— start Selected excerpt —

Canal Cuttings - Winter 1999/2000
Editor: David Long, Assisted by George Bruce. Web: Phil D.Long
Autumn 1999


The Sankey Viaduct "Mystery" - an explanation?

In the Spring 1999 issue of Cuttings a print of the Sankey Viaduct was reproduced in the centre pages. It dated from the 1850’s, but the picture varied from other prints from around the Railway’s 1830 opening in that it showed the western approach to the stone viaduct as consisting of open wooden trellis-work. The question was posed - could anyone explain this? Using information in RHH Thomas’ book "The Liverpool and Manchester Railway", Peter Keen advances the following explanation:

In order to maintain minimum gradients, the railway builders, like their canal counterparts, would use the spoil from cuttings in the construction of embankments. The Railway was effectively split into Western and Eastern sections by the Sankey Valley, so that bulk material could not cross the valley until very late in the construction period. Spoil for the viaduct’s western approach could therefore only come from the west, but the matching of embankment and excavation does not always balance out.

— end Selected excerpt —
— start Dataset section —

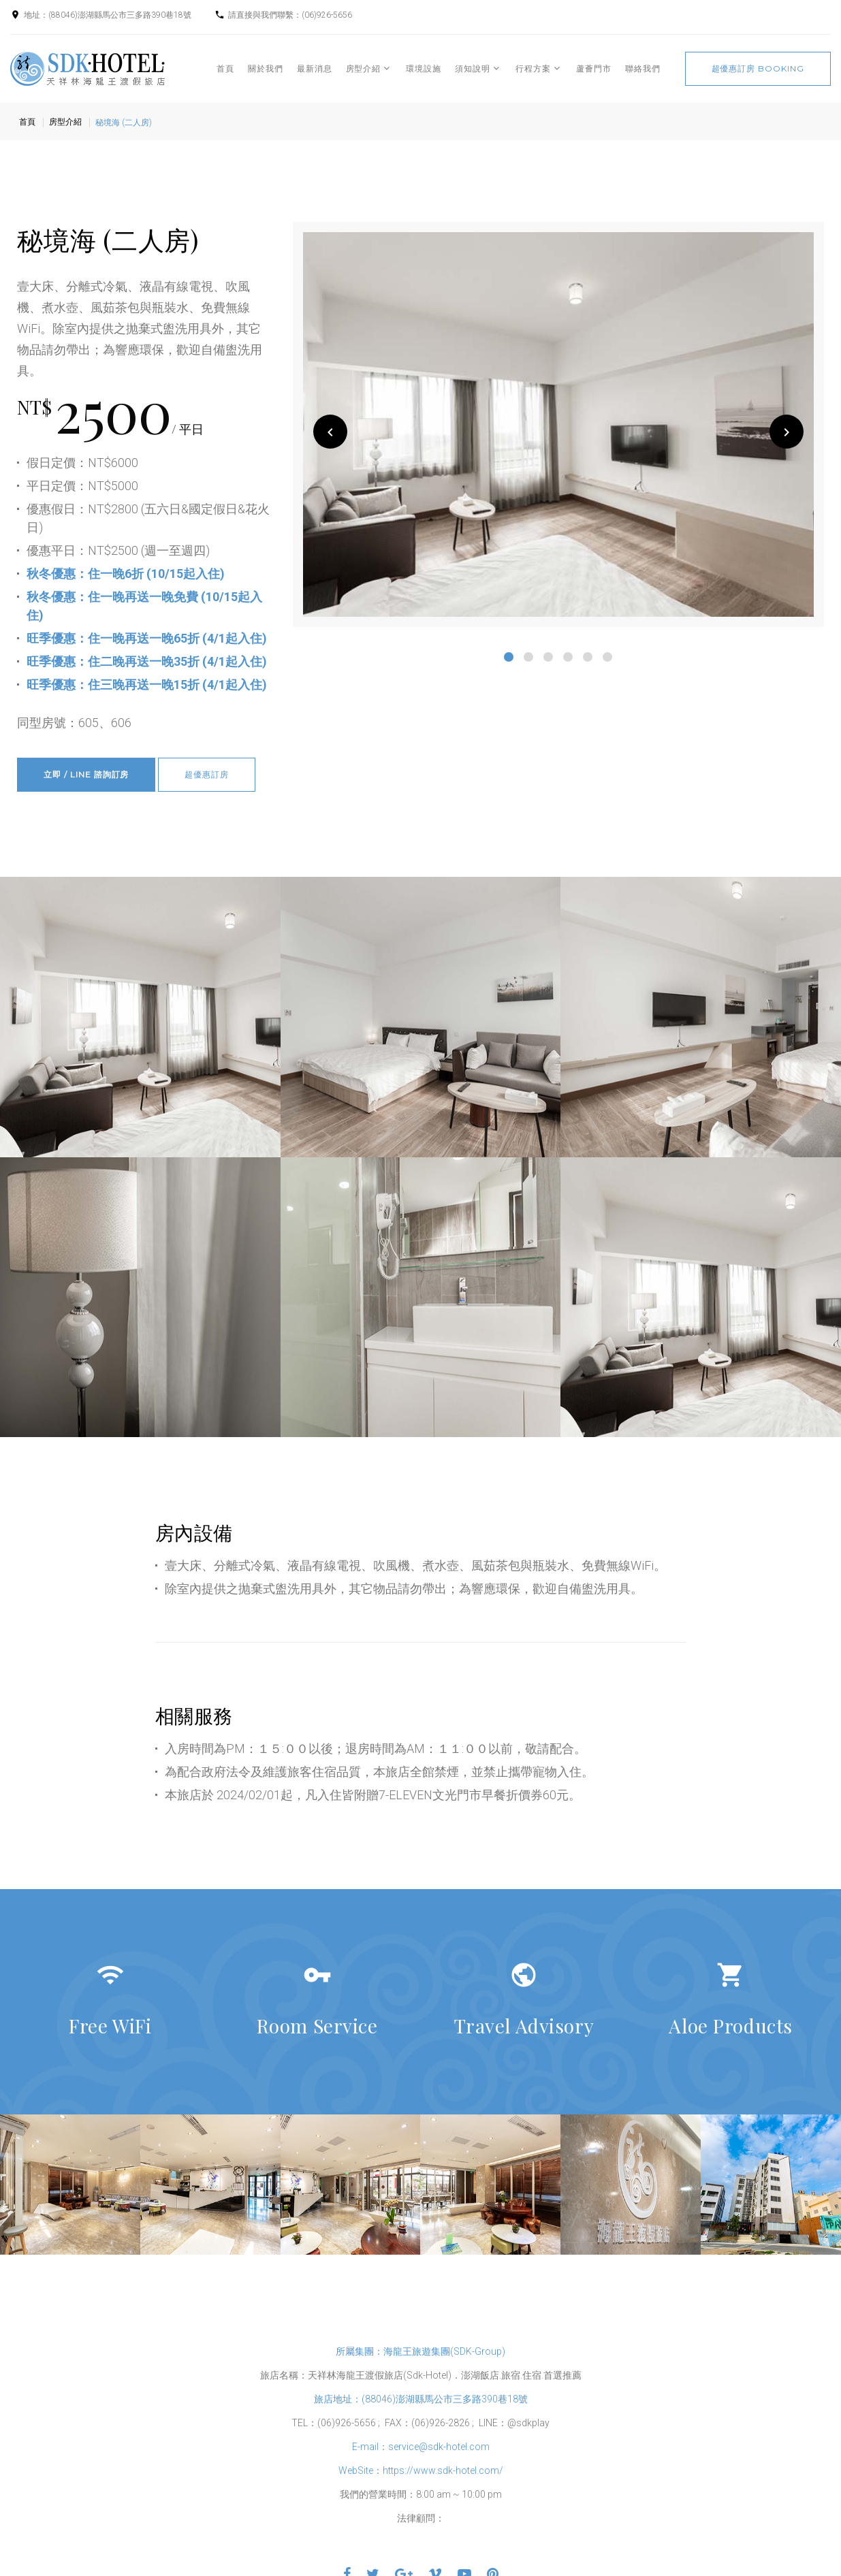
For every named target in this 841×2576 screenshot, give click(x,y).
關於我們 (265, 68)
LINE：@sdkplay (514, 2422)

— end Dataset section —

▶ Given task 1
In the Sankey Viaduct piece, what did the 1850s print show the western approach to the stone viaduct as consisting of?
▶ Given task 2
Extract from the Sankey Viaduct piece the passage starting with "Canal Cuttings - Winter" and going on through "- an explanation?".
▶ Given task 3
Carry the Sankey Viaduct piece on from its final sentence.

▶ Task response 1
Open wooden trellis-work.

▶ Task response 2
Canal Cuttings - Winter 1999/2000
Editor: David Long, Assisted by George Bruce. Web: Phil D.Long
Autumn 1999


The Sankey Viaduct "Mystery" - an explanation?

▶ Task response 3
In the far west the excavation of Wapping Tunnel yielded large quantities of material which was carefully graded, with the larger stones going as sleeper blocks and other railway uses, whilst the small stone and rubble went to levelling up building sites in the expanding town of Liverpool. Clay deposits went to the brickworks at Edge Hill, then back as bricks to line the tunnel.

Further excavations took place at Edge Hill, where a deep cutting was required to cater for the running rails and the stationary engine and its winding gear, needed to raise and lower the trains between there and Crown Street Station. Again, the good stone was used elsewhere, and the rubble went into the Roby embankment once the Olive Mount Cutting was opened.

Olive Mount Cutting, made through solid rock, was nearly a mile long, 70’ deep, and initially 20’ wide. It produced large amounts of material, much of which was far too valuable to use as rubble, and was used at the rate of 500 cubic feet per week in the construction of Liverpool Docks. Smaller stones and rubble were used in building the western end of the Roby embankment, with the eastern end being made up of spoil from the Huyton Cutting.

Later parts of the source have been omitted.